APA Recognizes 30 Great Places in America
(Washington DC, or Chicago, IL – October 1, 2014)
The American Planning Association (APA) today announced that Lithia Park has earned the designation as one of the 10 Great Public Spaces for 2014.
The public is invited to a special celebration on Wednesday, October 1, at noon in Lithia Park. The festivities will be held in the lawn area above the Lower Duck Pond, otherwise known as the “Feast of Will Lawn.”
Each October during National Community Planning Month, APA’s Great Places in America program names 30 exemplary streets, neighborhoods and public spaces that add value to communities and foster economic growth and jobs. APA’s Great Streets, Great Neighborhoods and Great Public Spaces feature unique and authentic characteristics that have evolved from years of thoughtful and deliberate planning by residents, community leaders and planners.

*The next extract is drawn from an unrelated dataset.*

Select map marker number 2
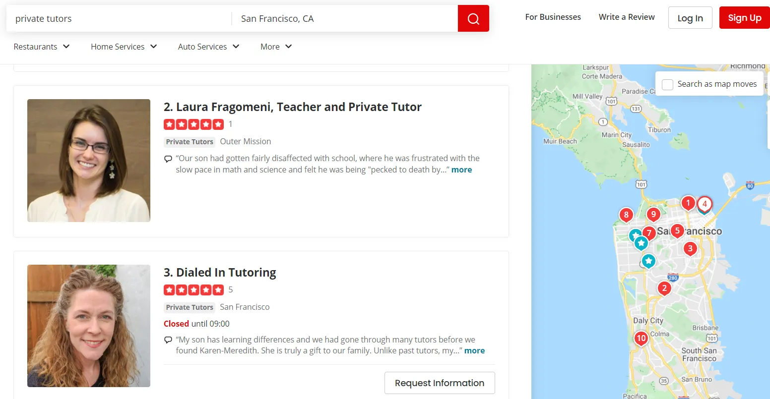The width and height of the screenshot is (770, 399). (664, 288)
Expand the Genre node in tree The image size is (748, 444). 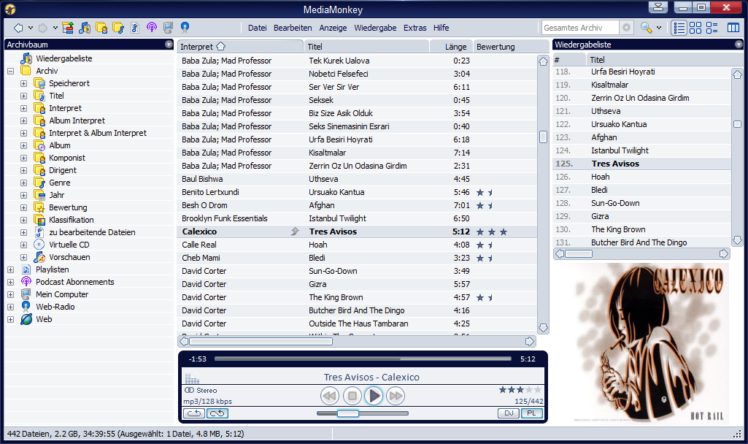click(23, 183)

"Recognizing these special places highlights the role planning plays in adding value to communities," said William Anderson, FAICP, president of APA. "Planners, working with others, help build better communities in a variety of settings, from urban to rural; the result - better neighborhoods, cities, and regions. We applaud these efforts and congratulate this year’s designees."

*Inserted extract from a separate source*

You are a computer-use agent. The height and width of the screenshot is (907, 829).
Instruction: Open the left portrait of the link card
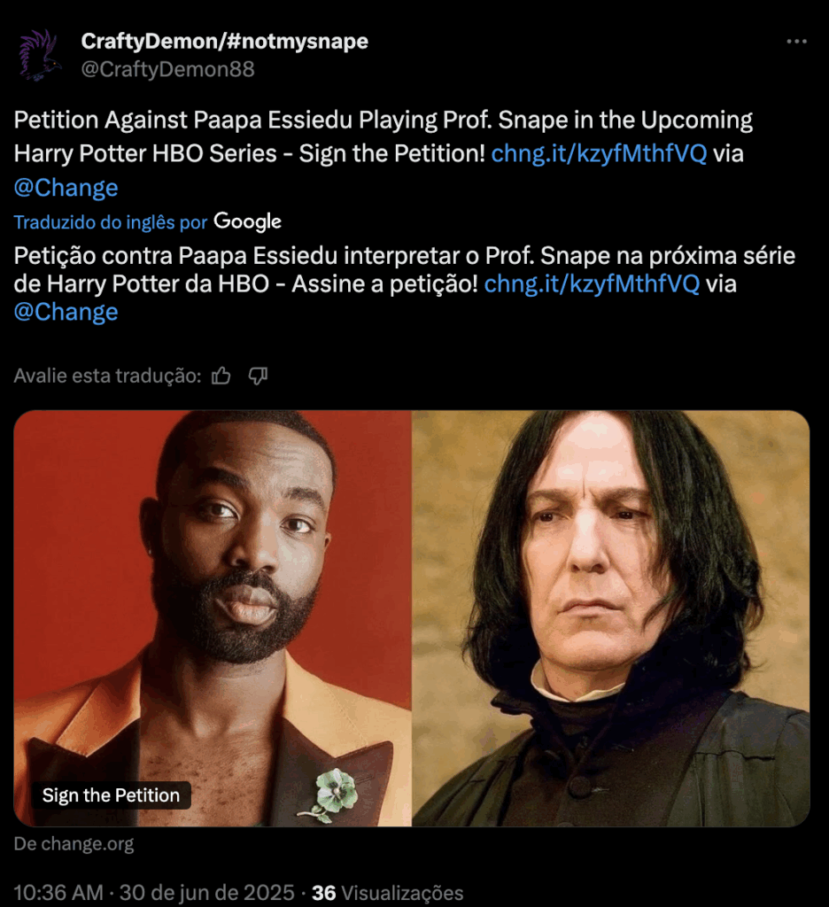[213, 617]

Since Great Places in America was launched in 2007, APA has designated 230 neighborhoods, streets and public spaces. Places are announced annually and represent the gold standard in terms of having a true sense of place, cultural and historical interest, community involvement, and a vision for tomorrow.
New this year, APA is seeking input from the public for the “31st Great Place Designee.” Interested citizens can nominate their Great Place by commenting on APA’s Facebook page or via Twitter using hashtag #mygreatplace.  The “31st Great Place Designee” will be announced on Friday, October 31, 2014.

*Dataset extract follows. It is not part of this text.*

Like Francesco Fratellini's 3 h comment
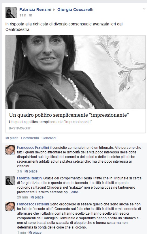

Lithia Park in Ashland, Oregon, is a 93-acre park that traces its roots to the discovery of a lithia water spring in the early days of the 20th Century. In 1914 the city passed a $175,000 bond measure to pipe the lithium water from the spring to the park, and hired John McLaren, who designed Golden Gate Park, to prepare and develop a landscape plan. McLaren's plan was reminiscent of Frederick Law Olmsted's designs, which included the construction of ponds, gardens, gazebos and numerous groves of native trees. The park was added to the National Register of Historic Places in 1982. In 2013, The Enders Memorial Shelter Gazebo, the only remaining of the three original gazebos in the park, was completely restored. Each year, upwards of 400,000 people attend the Oregon Shakespeare Festival hosted at the park. The festival is among the oldest and largest regional repertory theaters in the United States and has contributed $251 million to the region. To learn more click here.
In addition to Lithia Park in Ashland, Oregon being designated a great public space, the following nine other public spaces were also recognized:
Bayliss Park in Council Bluffs, Iowa, is the geographic and symbolic “town square” for the community. Using four corner entrances, Bayliss Park connects visitors with the surrounding commercial and residential areas of downtown as well as the bike trails that extend 40 miles throughout the community. The park also serves as the preferred site for many arts events, outdoor concert series, outdoor movies, weddings and major annual community events like "Celebrate CB," and the "Winterfest" lighting display. Over the past 10 years, a citizen steering committee for Bayliss Park has raised nearly $750,000 with the help of over 1,500 community members. The monies will be directed to the park's rehabilitation and renovation, including the creation of a master plan. To learn more click here.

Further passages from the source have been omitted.